Lopez didn’t respond, nor did any of the group. He tugged at the ropes binding him. They did not give. Professional. He was not going to break them. His mind flashed back several years, when he and Houston struggled, tied to chairs in a similar fashion with little hope. Only the chair he sat on today was not rotten. He would make no dramatic escape. He did not try. His struggle became resisting the pull to look for Houston. He sensed her beside him, smelled her. But he dared not betray their bond and give these bastards any more leverage than they had.

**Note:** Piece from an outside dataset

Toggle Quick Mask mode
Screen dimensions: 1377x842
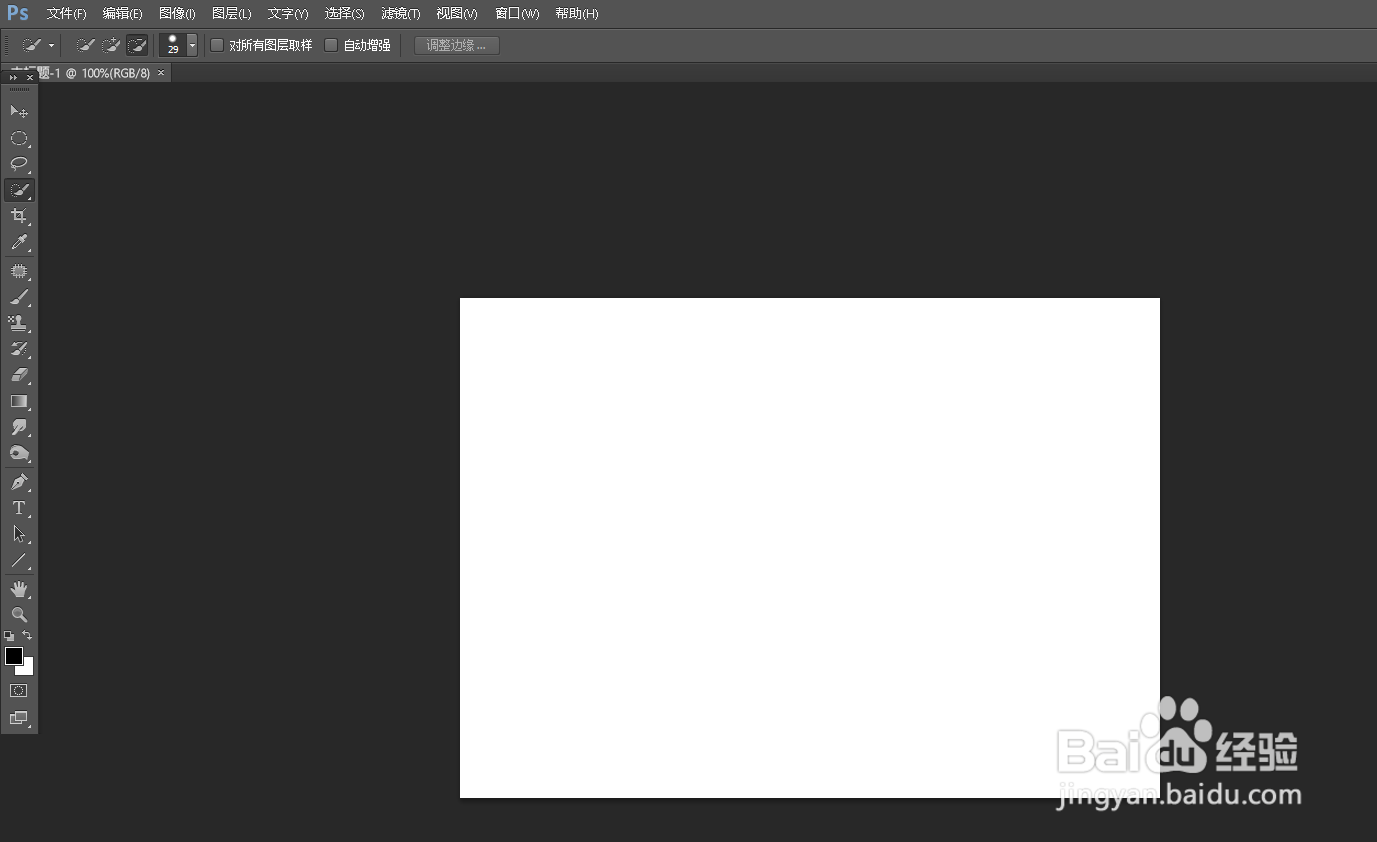tap(18, 690)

“The circumstances of this raid puzzle even our organization.” Karami gazed upward. “What is this place? Beneath our great tower? Not American. But then why are you here? Who tipped us off at the highest levels? Perhaps you three will be able to enlighten me.”
He’s good.
An experienced interrogator. His threats were palpable. He emitted a pungent will to violence. Basic survival instincts responded to it.
And you can suck air, amigo.
“No? I didn’t figure this would be easy. We will likely need to go down some most unpleasant routes.” Lopez tried not to tense as the man fixed his gaze toward the shape of Houston beside him. “And we have a woman. How easy they will break when we have our way with them.” That grin again.